The defendant alleges that the plaintiff posted comments on www.lawyerratingz.com that include the following: "Stay away from Welty — arrogant, negligent, dislikes strong men, divorced herself, in last days of her career." In addition, she alleges that the plaintiff posted the following comments on www.avvo.com: "Jean Welty does nothing," "Welty did nothing for me in my divorce except take my money," and "You will make a huge mistake if you engage this attorney."

In her second counterclaim, the defendant alleges statutory vexatious litigation pursuant to General Statutes § 52-568. She states that the grievance committee's dismissal of the plaintiff's grievance represents a favorable termination of the proceeding in favor of the defendant. She alleges that the plaintiff did not have probable cause to commence and prosecute the grievance, that he did so with improper motive and with the malicious intent to unjustly vex the defendant, and that she suffered damages as a result. In her third counterclaim, sounding in common-law vexatious litigation, the defendant claims that the plaintiff's commencement and prosecution of the grievance proceedings constitutes reckless indifference of the defendant's rights and/or an intentional and wanton violation of such rights.

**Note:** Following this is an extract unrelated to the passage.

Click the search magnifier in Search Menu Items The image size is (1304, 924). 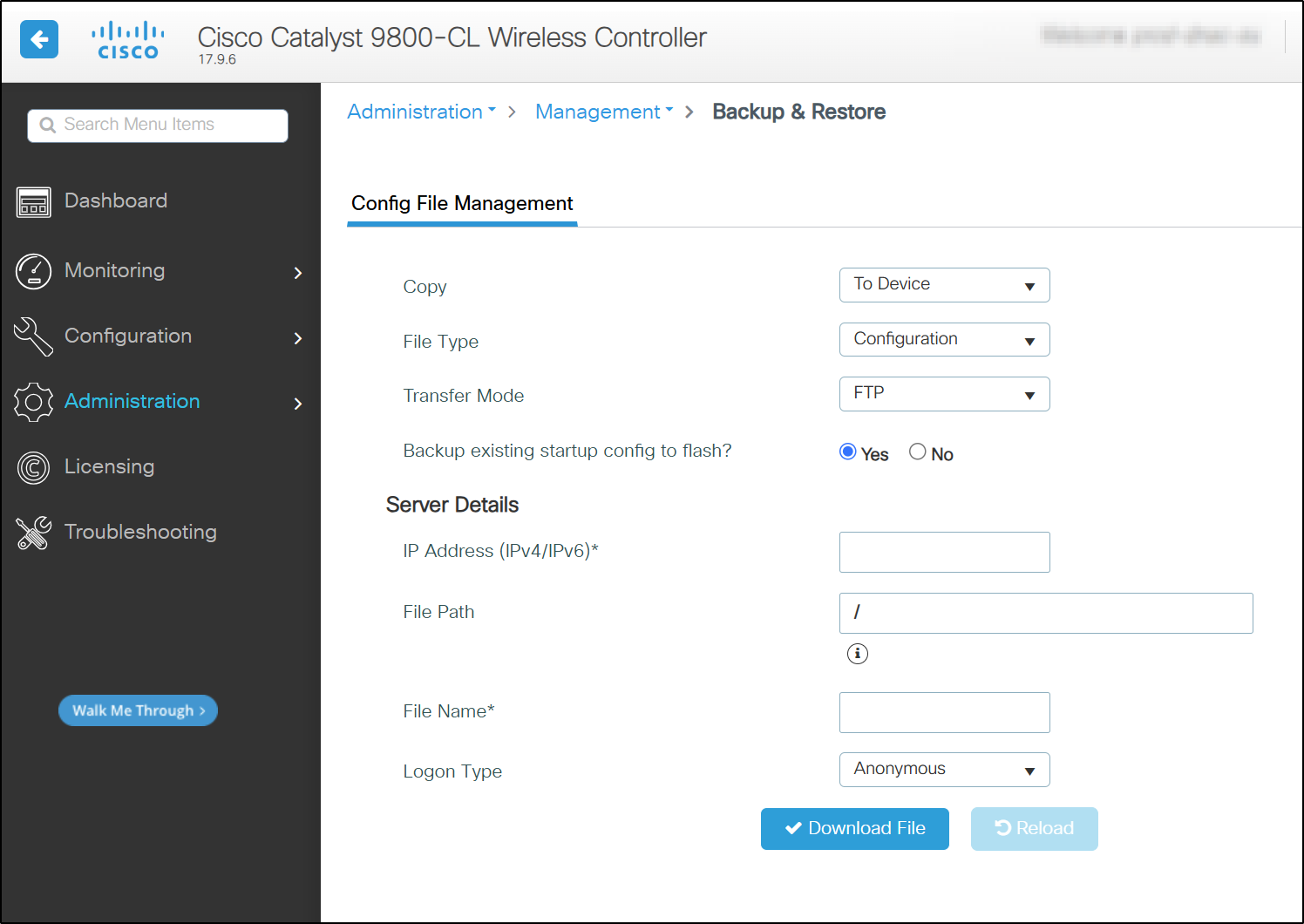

On December 16, 2010, the plaintiff filed an objection to the defendant's request for leave to amend her answer. The next day, the defendant filed a reply to the plaintiff's objection. Thereafter, the parties filed a lengthy series of reply briefs. The court heard oral argument on February 14, 2011.

DISCUSSION

"[R]ulings on a motion to amend an answer similarly lie within the discretion of the trial court . . . The trial court is in the best position to assess the burden which an amendment would impose on the opposing party in light of the facts of the particular case. `The essential tests are whether the ruling of the court will work an injustice to either the plaintiff or the defendant and whether the granting of the motion will unduly delay a trial.'" (Citations omitted.) Wallingford v. Glen Valley Associates, Inc., 190 Conn. 158, 161-62, 459 A.2d 525 (1983). "While our courts have been liberal in permitting amendments . . . this liberality has limitations. Amendments should be made seasonably. Factors to be considered in passing on a motion to amend are the length of the delay, fairness to the opposing parties and the negligence, if any, of the party offering the amendment . . . The motion to amend is addressed to the trial court's discretion which may be exercised to restrain the amendment of pleadings so far as necessary to prevent unreasonable delay of the trial . . . Whether to allow an amendment is a matter left to the sound discretion of the trial court." (Internal quotation marks omitted.) Dow Condon, Inc. v. Brookfield Development Corp., 266 Conn. 572, 583, 833 A.2d 908 (2003).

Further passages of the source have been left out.